▸ Task description:
Keep only the lines that hold the string "pencil", filtering out the rest of the entries below.

▸ Data supplied:
↓↓↓
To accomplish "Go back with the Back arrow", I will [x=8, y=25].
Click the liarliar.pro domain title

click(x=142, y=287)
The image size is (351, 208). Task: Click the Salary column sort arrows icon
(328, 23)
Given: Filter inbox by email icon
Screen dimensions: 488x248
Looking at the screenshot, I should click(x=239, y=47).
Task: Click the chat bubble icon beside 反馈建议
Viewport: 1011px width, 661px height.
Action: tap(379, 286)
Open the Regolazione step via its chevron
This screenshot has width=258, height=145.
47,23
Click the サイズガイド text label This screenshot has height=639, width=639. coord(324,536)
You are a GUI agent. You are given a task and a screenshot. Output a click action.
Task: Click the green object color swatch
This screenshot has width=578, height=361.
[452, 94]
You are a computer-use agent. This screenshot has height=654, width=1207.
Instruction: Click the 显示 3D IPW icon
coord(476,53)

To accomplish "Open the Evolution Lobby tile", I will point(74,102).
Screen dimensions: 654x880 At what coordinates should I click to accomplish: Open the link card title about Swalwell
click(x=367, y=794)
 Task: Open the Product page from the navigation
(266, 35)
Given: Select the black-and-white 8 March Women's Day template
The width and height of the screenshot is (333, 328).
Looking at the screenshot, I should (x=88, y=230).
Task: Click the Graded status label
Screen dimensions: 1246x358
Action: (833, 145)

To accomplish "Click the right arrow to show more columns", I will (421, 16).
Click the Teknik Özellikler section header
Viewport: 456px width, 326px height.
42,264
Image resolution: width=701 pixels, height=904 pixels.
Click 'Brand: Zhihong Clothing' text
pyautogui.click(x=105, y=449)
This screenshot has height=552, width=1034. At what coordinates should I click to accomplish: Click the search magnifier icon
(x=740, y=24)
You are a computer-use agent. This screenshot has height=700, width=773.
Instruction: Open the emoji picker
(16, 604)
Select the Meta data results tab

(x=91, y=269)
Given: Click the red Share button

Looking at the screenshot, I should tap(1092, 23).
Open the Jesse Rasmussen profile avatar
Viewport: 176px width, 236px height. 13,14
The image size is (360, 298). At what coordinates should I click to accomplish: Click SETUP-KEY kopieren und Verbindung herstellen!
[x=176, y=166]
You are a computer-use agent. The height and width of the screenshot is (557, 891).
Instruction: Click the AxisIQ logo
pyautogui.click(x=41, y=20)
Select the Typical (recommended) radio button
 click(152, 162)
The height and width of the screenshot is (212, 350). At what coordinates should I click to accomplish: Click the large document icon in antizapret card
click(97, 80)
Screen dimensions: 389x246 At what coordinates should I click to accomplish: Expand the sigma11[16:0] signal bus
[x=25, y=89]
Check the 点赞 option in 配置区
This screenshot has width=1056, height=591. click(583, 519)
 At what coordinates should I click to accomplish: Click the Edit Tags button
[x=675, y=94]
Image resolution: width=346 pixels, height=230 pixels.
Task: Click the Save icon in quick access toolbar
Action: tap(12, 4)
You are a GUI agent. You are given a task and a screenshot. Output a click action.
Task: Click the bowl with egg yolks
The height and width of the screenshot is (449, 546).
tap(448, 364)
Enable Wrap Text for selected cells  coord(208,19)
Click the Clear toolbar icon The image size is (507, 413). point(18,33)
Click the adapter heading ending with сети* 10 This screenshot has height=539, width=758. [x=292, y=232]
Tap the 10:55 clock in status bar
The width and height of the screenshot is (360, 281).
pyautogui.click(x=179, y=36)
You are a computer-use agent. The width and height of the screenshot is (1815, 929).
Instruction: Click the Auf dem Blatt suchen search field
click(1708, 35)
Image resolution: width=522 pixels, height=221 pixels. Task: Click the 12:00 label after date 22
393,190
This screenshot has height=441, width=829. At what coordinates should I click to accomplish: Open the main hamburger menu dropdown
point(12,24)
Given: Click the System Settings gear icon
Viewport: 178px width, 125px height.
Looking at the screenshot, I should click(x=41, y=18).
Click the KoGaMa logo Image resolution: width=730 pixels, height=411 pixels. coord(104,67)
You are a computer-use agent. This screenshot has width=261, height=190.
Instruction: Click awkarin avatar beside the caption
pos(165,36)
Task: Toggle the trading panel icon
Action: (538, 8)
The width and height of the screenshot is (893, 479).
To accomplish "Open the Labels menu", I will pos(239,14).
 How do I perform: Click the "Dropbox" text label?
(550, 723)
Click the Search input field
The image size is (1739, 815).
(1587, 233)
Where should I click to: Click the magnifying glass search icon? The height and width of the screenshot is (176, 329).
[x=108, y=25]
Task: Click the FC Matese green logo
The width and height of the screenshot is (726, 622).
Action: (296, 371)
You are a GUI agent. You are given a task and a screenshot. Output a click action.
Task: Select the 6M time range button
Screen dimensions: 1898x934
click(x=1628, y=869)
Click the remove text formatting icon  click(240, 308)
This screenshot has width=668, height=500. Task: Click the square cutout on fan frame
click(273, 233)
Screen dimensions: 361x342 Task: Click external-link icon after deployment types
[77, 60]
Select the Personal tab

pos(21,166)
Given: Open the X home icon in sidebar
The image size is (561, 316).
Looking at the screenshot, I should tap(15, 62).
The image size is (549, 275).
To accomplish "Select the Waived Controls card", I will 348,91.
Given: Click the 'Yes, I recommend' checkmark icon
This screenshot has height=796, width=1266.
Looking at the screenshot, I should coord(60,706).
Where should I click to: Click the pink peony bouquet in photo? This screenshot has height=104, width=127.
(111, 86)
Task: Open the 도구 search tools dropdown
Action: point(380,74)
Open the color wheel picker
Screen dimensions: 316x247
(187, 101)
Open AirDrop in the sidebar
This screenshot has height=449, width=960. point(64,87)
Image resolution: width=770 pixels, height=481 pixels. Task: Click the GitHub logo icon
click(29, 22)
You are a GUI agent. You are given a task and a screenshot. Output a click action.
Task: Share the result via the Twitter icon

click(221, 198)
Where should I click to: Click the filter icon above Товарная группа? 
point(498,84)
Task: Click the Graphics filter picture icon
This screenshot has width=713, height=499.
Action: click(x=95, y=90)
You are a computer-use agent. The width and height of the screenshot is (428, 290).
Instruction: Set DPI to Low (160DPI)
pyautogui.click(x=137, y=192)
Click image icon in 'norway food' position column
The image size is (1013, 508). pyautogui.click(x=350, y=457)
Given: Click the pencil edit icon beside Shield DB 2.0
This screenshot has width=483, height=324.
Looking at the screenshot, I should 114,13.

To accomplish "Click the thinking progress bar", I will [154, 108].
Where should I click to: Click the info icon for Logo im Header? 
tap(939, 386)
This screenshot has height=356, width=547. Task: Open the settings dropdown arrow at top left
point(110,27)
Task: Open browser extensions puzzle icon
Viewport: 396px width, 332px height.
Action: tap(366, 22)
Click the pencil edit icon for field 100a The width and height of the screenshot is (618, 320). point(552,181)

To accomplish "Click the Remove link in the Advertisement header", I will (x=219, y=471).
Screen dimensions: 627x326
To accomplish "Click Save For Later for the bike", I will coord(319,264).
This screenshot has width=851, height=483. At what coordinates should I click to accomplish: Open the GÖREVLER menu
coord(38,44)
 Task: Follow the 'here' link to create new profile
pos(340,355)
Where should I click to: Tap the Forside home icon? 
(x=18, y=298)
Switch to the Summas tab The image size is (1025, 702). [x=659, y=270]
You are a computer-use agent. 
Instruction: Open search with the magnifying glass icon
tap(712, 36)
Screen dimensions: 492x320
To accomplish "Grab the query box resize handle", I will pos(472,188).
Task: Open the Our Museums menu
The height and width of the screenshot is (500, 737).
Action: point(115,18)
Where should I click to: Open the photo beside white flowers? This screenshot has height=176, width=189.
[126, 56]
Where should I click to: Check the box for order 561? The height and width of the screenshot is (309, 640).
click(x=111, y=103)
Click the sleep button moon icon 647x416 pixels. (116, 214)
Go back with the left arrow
↑↑↑
▸ Reply:
Given: Click the pencil edit icon beside Shield DB 2.0
Click the pencil edit icon for field 100a The width and height of the screenshot is (618, 320). point(552,181)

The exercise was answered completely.